Alta sul mare si scorge la spettacolare strada costiera che si perde nell'interno oltre Capo Cavallo. Tra Punta Muchillina e Punta Scandola la costa è alta e frastagliata, un susseguirsi ininterrotto di cale e passaggi tra falesie verticali. Si vede già la Girolata, facilmente individuabile per il castello genovese costruito su di un promontorio roccioso che chiude a ponente la bella baia. Il ridosso della Girolata è riparato con tutti i venti e molto frequentato in alta stagione.

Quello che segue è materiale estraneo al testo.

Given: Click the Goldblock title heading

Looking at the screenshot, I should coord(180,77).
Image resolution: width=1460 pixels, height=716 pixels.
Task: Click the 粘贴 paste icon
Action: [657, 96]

Dopo aver costeggiato la costa alta e frastagliata, s'incontra successivamente il Marina di Porto, formato dal delta dell'omonimo fiume protetto da tutti i venti, con ingresso riservato a imbarcazioni di basso pescaggio, vista l'esigua profondità del canale. Navigando verso sud si raggiunge Cap Rossu, con le sue calette, spartiacque con il Golfo di Cargese. A sole 33 miglia da Calvi, il piccolo porto di Cargese offre 217 posti barca e tutti i servizi. Proseguendo la navigazione, dopo il Golfo di Sagone incontrerete Ajaccio. Il porto, prevalentemente commerciale e peschereccio, si trova in fondo al golfo omonimo e si divide in tre bacini, per un totale di circa mille posti barca. Ma ad Ajaccio preferite l'ormeggio offerto dal porto di Propriano, situato in fondo al Golfo di Valinco, che offre una darsena turistica. All'estremo Sud dell'isola, la cittadella di Bonifacio, unica con il suo profondo calanco calcareo, difficilmente individuabile dall'esterno. Si entra quindi nel pieno dominio delle Bocche, dove il vento si incanala nell'imbuto tra Corsica e Sardegna e rinforza sempre almeno del doppio la sua intensità. Si risale poi passando davanti alla splendida Cavallo, un'isola privata che fa parte della Riserva Naturale, dove è vietata la pesca subacquea, ma dove potrete ammirare i fondali e la fauna che vi vive indisturbata. È vietato lo sbarco, anche a piedi, sulle isole di Piana, Ratino, Porraggia, Sperduti e sugli isolotti annessi all'isola di Lavezzi.

Più a Nord c'è Porto Vecchio,  molto ben servito, il cui bacino turistico è situato nella parte più interna del golfo omonimo ed è protetto a Nord dalla diga di Ficaja e a Est dalla diga del Dispensario. 

Risalendo la costa verso Nord si trova il porticciolo di Solenzara dove è possibile ormeggiare. Più a Nord, ancora un porto ben attrezzato, Campoloro. Infine incontriamo Bastia, grande città commerciale che ha mantenuto inalterato il suo carattere corso. Ha tre strutture portuali, il Porto Vecchio, più a Sud, quello commerciale di S. Nicolas e più a Nord quello turistico di Toga. Altrettanto attrezzati sono i porti di Macinaggio, situato a SE di Capo Corso e Sud di Punta della Coscia, buon riparo con mare grosso e vento forte dal settore Ovest. 

Così, passando per Capo Corso, rasentando il famoso scoglio della Giraglia, boa naturale di molte regate famose e da cui si innalza un potente faro visibile fino a 28 miglia di distanza, si raggiunge il porto di Saint Florent, alla radice del dito dell'isola, in fondo all'omonimo golfo, completando così la circumnavigazione dell'isola.

Come in gran parte del Mediterraneo, la stagione del noleggio yachts in Corsica generalmente va da Aprile alla fine di Ottobre.